Adaptation and Mitigation Responses in Coastal Areas

Adaptation and mitigation measures responses to the impacts of climate change in coastal areas are expected to vary strongly among and within regions and countries. According to the European Commission, the integrated coastal management approach builds the foundations for sustainable coastal management and development, supporting socio-economic development, biodiversity and ecosystem services (European Commission 2016). It includes all steps: information collection, planning (in its broadest sense), decision making, management and monitoring of implementation (Cai et al. 2009). In addition to the integrated approach, coastal adaptation options based on local community participation, disaster risk reduction and ecosystems-based approaches (Core Writing Team et al. 2014).

Structures as seawalls, breakwaters, jetties, groins, and offshore dikes beach nourishment, man-made dunes, planting of mangroves and rise grass, and coastal shelter belts are used to control coastal erosion (Cai et al. 2009) and sand fences’ (made of dry willow branches or wicker) for dune systems (Camarsa et al. 2012).

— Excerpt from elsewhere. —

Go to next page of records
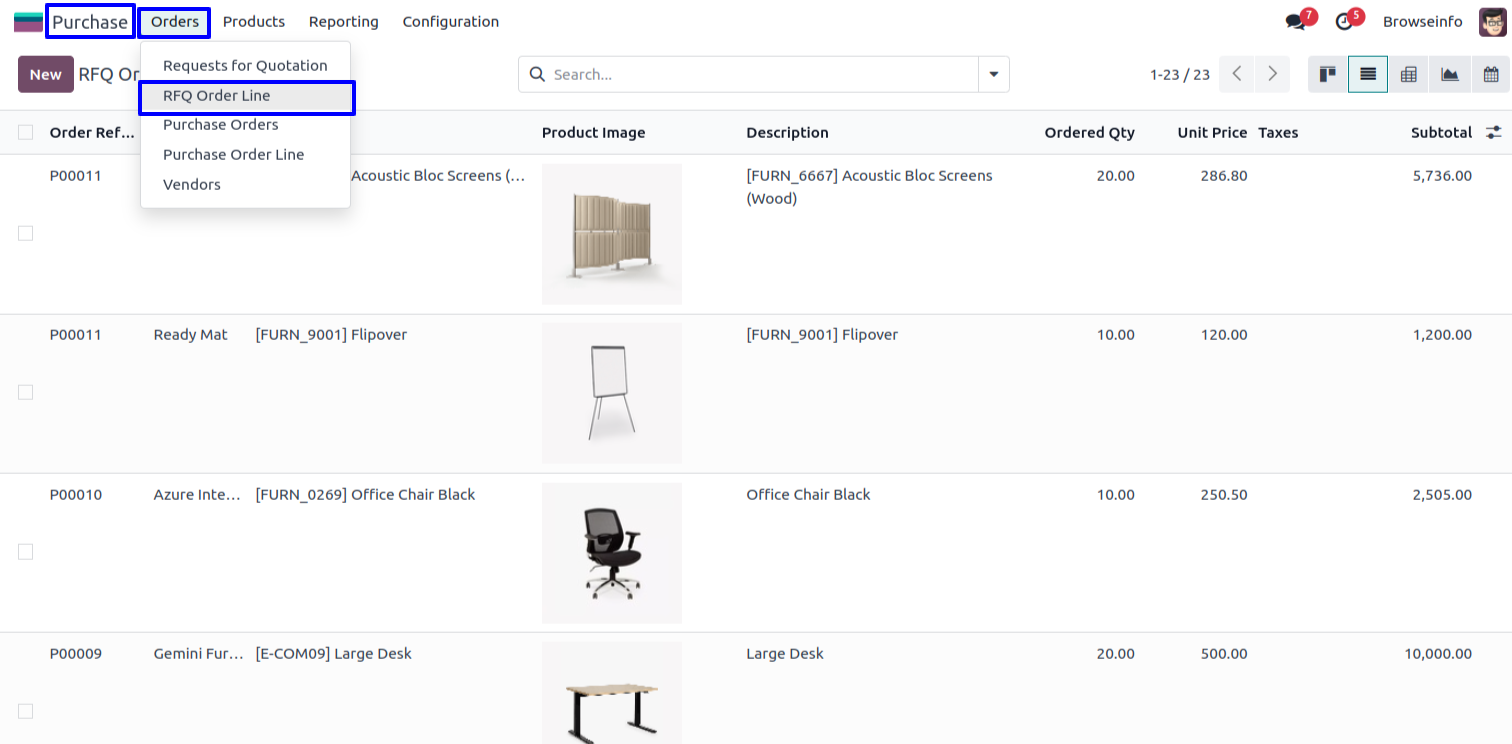Image resolution: width=1512 pixels, height=744 pixels. point(1272,74)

Catchment management activities that improve drainage design (e.g. flood retention basins, retrofitting of existing artificial drainage networks) can protect coastal stability during flooding, and may be important in areas where the frequency of intense rainfall events is predicted to increase (Paice and Chambers 2016a). U.S. EPA divides adaptation options for coastal areas into the following categories (U.S. EPA 2009):

  • Maintain/restore wetlands: focus on facilitating wetland migration through changes in legislation and regulations, and prohibitions on shoreline hardening;

  • Maintain sediment transport: include either trapping sediment that would otherwise migrate or reintroducing sediment into systems;

  • Preserve coastal land/development (including infrastructure);

  • Maintain shorelines utilizing “soft” measures: aim to develop living shorelines through beach nourishment, planting dune grasses, marsh creation, and planting submerged aquatic vegetation;

  • Maintain shorelines utilizing “hard” measures: e.g., constructing bulkheads, seawalls, revetments, and breakwaters, or reinforcing dikes and headlands;

  • Invasive species management;

  • Preserve habitat for vulnerable species;

  • Maintain water quality and

  • Maintain water availability.

This list of measures is by no means comprehensive and their degree of applicability is likely to differ among countries, but it does illustrate the wide range of areas where action may be taken.

Conclusions

Global climate change affects the physical, biological, and biogeochemical characteristics of the coasts, modifying their ecological structure, functions, and provided goods and services (McLean et al. 2001). The major impacts are summarized in sea level rise, storm surge and erosion that are aggravated by unsustainable management (Elsharouny 2016). These threat key economic activities, lead to loss of development, destruction of cultural heritage and competition between stakeholders for resources (Camarsa et al. 2012). Both long-term planning and updated protection measures are required to eliminate the adverse impacts of the hazard and guarantee sustained and harmonious development of the coastal economy (Cai et al. 2009).

But in order to yield sustainable benefits, technical measures need to be complemented by fostering the capacity to prepare for climate risks and recover from specific events, and by the development of targeted support for those most vulnerable, especially—but not only—in developing countries.